CHALLENGES:
a - From the Kafka overview, reproduce the passage starting at "In fact the only" and ending at "offset to reprocess.".
b - According to the Kafka overview, what is the sequential id number that uniquely identifies each message within a partition called?
c - Decide whether each statement agrees with the Kafka overview, answering yes or no and quoting the deciding words: (i) Each partition has exactly one follower server. (ii) A consumer can go back to an older offset to reprocess messages. (iii) The Kafka cluster discards messages as soon as they have been consumed.

SELECTED EXCERPT:
Kafka

Introduction

Kafka is one of the most popular ingestion technologies (quickly becoming an industry standard now). It is a publish-subscribe message passing system in which the elementary unit of transmission is a single message. Messages are the smallest unit of data sent to Kafka. Basic messaging terminology is as follows-

Kafka maintains feeds of messages in categories called topics.
Processes that publish messages to a Kafka topic are called producers.
Processes that subscribe to topics and process the feed of published messages are called consumers.
Kafka is run as a cluster comprised of one or more servers each of which is called a broker.

To elaborate, the agents in a Kafka system are split into three roles:

A Producer originates messages (data); in other systems this may be called a "source" or "client". Each application that generates log data of analytic interest will be acting as a producer -- web logs, data from various third party APIs like Twitter stream, Facebook, Meetup, Apple watch, Spotify, etc.
A Broker (with "Kafka Server" used interchangeably) receives messages from producers, handles message persistence (The Kafka cluster retains all published messages—whether or not they have been consumed—for a configurable period of time), and routes them to the appropriate topic queues.
A Consumer processes messages from topic queue. Any application which either stores data sent from producers or processes it will be a candidate for a consumer. For example, HDFS, S3, Spark Streaming or Storm are consumers.

[PARTS FROM OFFICIAL DOCUMENTATION]

A topic is a category or feed name to which messages are published. For each topic, the Kafka cluster maintains a partitioned log that looks like this:

Each partition is an ordered, immutable sequence of messages that is continually appended to—a commit log. The messages in the partitions are each assigned a sequential id number called the offset that uniquely identifies each message within the partition. Each partition has one server which acts as the "leader" and zero or more servers which act as "followers". If a server goes down, another server is elected as a leader for the partitions for which the crashed server was the leader.

The Kafka cluster retains all published messages—whether or not they have been consumed—for a configurable period of time. For example if the log retention is set to two days, then for the two days after a message is published it is available for consumption, after which it will be discarded to free up space.

In fact the only metadata retained on a per-consumer basis is the position of the consumer in the log, called the "offset". This offset is controlled by the consumer: normally a consumer will advance its offset linearly as it reads messages, but in fact the position is controlled by the consumer and it can consume messages in any order it likes. For example a consumer can reset to an older offset to reprocess.

The partitions in the log serve several purposes. First, they allow the log to scale beyond a size that will fit on a single server. Each individual partition must fit on the servers that host it, but a topic may have many partitions so it can handle an arbitrary amount of data. Second they act as the unit of parallelism.

Simple use case

Consider that we are using Twitter data and we are interested in two specific hashtags - #stream (for stream processing) and #batch (for batch processing). The producer in this case would be a program that we write that collects tweets with these hashtags from Twitter API. The producer (program) will connect to the Kafka brokers and send the messages (tweets) to a particular topic. Now, say that we want to keep the tweets with the two hashtags independent of each other and that we have different consumers for each. For which, we create two topics in Kafka: topic-stream and topic-batch.

Records from a pointing dataset:
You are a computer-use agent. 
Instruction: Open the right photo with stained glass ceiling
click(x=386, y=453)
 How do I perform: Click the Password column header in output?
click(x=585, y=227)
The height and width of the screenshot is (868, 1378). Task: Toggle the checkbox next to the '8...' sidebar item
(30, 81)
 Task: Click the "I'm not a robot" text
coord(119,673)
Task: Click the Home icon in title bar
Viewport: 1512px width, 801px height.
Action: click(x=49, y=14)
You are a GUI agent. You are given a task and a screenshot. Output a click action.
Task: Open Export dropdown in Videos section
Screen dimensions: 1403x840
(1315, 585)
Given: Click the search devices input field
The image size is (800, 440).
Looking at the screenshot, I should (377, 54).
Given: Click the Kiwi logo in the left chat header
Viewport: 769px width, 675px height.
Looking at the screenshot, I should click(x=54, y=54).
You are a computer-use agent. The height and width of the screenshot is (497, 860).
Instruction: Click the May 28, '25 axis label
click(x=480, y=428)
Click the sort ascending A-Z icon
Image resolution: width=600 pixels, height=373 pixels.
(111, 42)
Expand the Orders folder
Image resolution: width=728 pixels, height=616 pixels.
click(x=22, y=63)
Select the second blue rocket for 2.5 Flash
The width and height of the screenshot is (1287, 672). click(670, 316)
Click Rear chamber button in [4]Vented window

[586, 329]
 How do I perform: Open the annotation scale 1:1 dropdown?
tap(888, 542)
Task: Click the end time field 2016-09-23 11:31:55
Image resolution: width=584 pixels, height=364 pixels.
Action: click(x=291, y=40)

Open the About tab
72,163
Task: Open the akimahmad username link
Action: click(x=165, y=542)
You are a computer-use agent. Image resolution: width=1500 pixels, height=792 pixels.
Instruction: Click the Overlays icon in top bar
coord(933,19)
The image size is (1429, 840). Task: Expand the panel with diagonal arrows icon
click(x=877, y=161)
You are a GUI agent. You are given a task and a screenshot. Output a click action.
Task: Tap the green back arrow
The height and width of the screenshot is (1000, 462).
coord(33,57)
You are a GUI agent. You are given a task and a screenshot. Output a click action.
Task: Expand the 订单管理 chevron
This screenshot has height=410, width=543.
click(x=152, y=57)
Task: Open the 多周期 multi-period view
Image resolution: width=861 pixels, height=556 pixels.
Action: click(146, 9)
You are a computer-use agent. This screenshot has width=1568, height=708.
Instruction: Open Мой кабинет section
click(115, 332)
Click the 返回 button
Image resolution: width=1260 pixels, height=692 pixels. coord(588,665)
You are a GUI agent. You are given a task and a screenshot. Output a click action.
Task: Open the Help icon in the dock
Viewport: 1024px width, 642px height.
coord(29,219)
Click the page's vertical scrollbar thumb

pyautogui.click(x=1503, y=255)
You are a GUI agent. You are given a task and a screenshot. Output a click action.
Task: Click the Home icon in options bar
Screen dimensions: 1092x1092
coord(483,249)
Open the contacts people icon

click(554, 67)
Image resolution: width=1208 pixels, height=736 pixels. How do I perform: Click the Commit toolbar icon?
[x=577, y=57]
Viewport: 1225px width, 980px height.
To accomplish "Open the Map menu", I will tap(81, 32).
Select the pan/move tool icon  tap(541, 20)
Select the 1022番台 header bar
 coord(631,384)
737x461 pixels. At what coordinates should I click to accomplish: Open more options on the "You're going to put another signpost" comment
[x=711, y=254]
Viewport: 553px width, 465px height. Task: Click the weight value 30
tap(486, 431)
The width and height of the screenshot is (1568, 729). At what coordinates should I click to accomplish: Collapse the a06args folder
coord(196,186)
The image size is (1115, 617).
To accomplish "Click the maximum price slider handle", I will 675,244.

FINAL RESULTS:
a -
In fact the only metadata retained on a per-consumer basis is the position of the consumer in the log, called the "offset". This offset is controlled by the consumer: normally a consumer will advance its offset linearly as it reads messages, but in fact the position is controlled by the consumer and it can consume messages in any order it likes. For example a consumer can reset to an older offset to reprocess.

b - The offset.

c -
(i) No: "zero or more servers which act as "followers""
(ii) Yes: "a consumer can reset to an older offset to reprocess"
(iii) No: "The Kafka cluster retains all published messages—whether or not they have been consumed—for a configurable period of time"